Much contemporary wisdom on the subject involves cutting back but not here, as is clear from the first paragraph: “Cutting down what one spends upon food is not necessarily economy. Getting the same food value at less cost is.” Advice from 1932 that rings true today: Ireland is the only European nation that spends a smaller percentage of income on food than the UK. Leavey believes that instead of slashing budgets further, Britons should work on getting more for our money.

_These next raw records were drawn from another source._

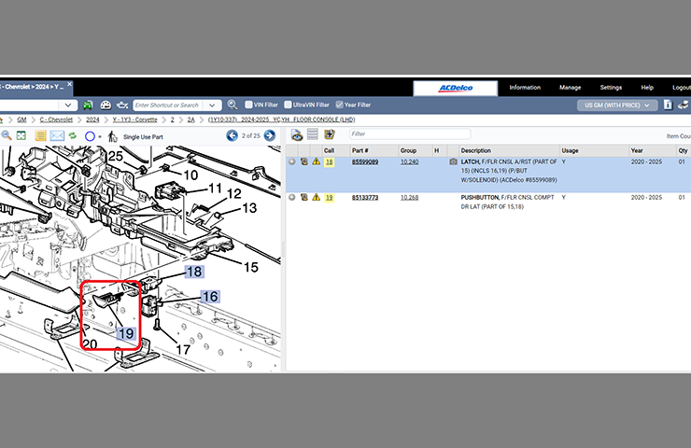
Task: Expand the shortcut search dropdown arrow
Action: coord(214,105)
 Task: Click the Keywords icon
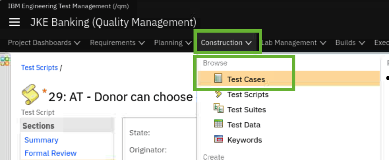point(218,139)
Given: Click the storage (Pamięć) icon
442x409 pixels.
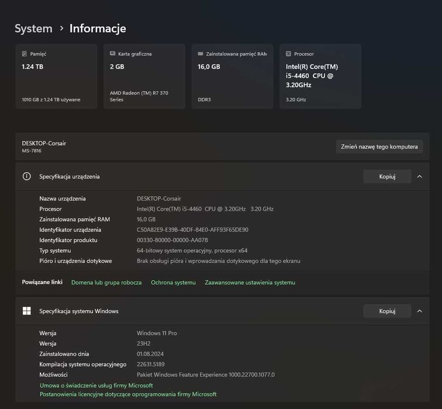Looking at the screenshot, I should pos(24,54).
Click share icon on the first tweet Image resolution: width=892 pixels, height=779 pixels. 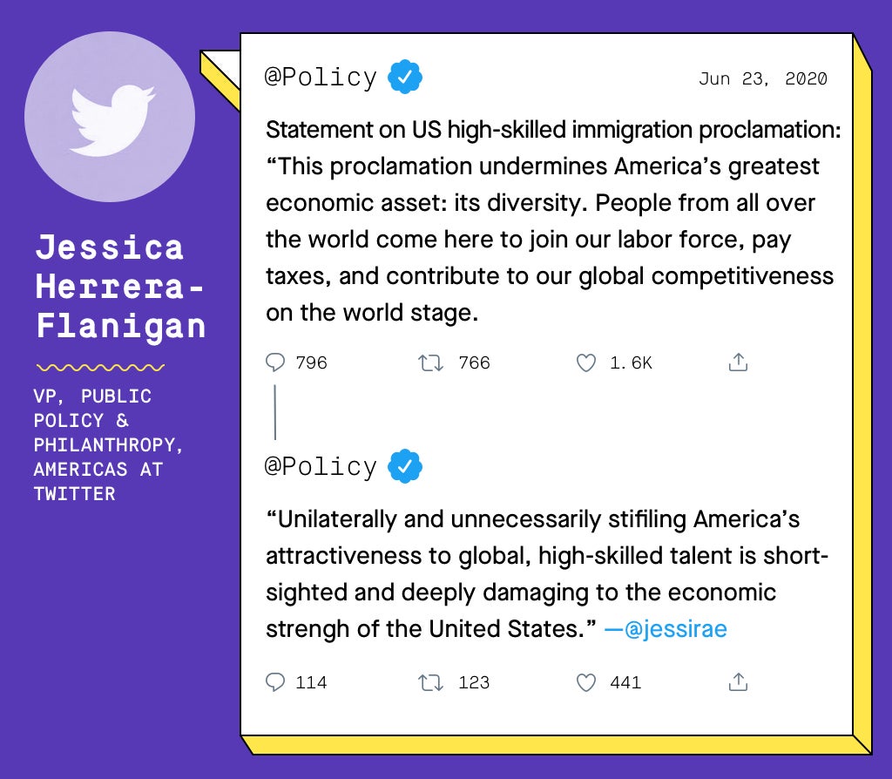(x=738, y=362)
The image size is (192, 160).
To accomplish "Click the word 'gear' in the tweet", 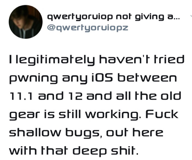I will [x=24, y=115].
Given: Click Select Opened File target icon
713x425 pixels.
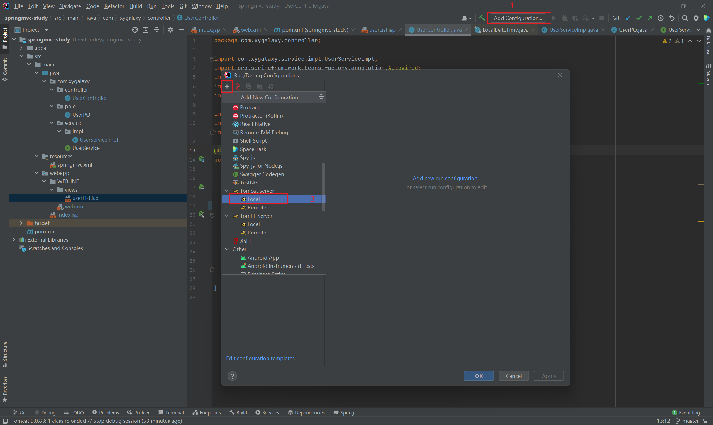Looking at the screenshot, I should click(x=135, y=30).
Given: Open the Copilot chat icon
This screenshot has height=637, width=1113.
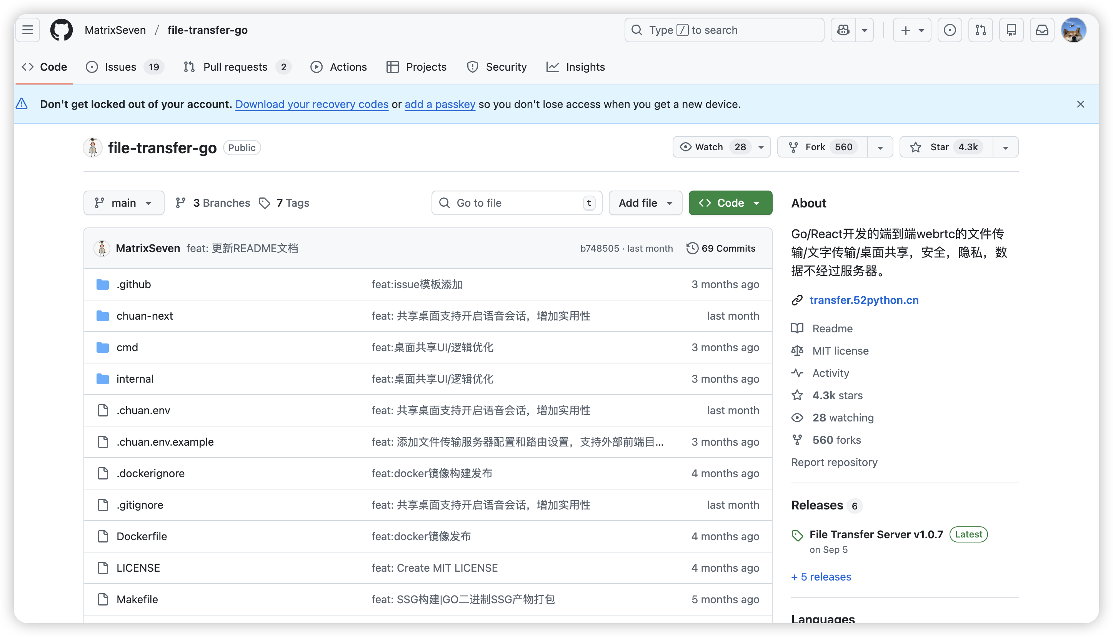Looking at the screenshot, I should 843,30.
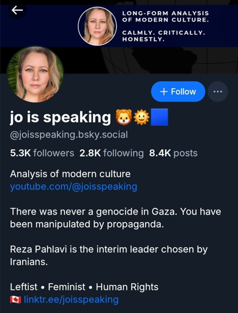
Task: Click the Analysis of modern culture bio line
Action: click(70, 174)
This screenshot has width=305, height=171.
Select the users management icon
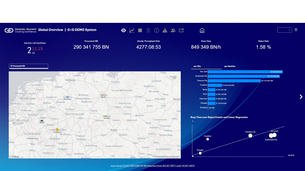[173, 30]
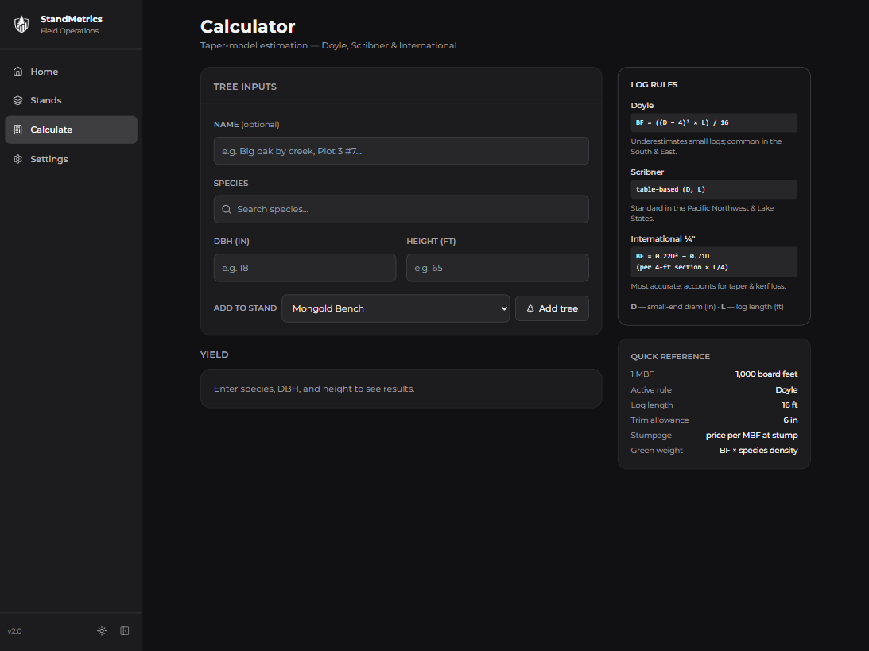Click the International ¼" formula block
The width and height of the screenshot is (869, 651).
coord(713,262)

To this end, she counsels readers to switch to cooking with solid fuel, build a haybox oven, start a wormery to use up food scraps and make their own nettle wine – all of which (with the possible exception of the last, which I’ve always found to occupy the cat’s pee end of the flavour spectrum) are no doubt eminently sensible suggestions. But if you can’t run to an airy, north-facing larder, her smaller changes may be just as effective.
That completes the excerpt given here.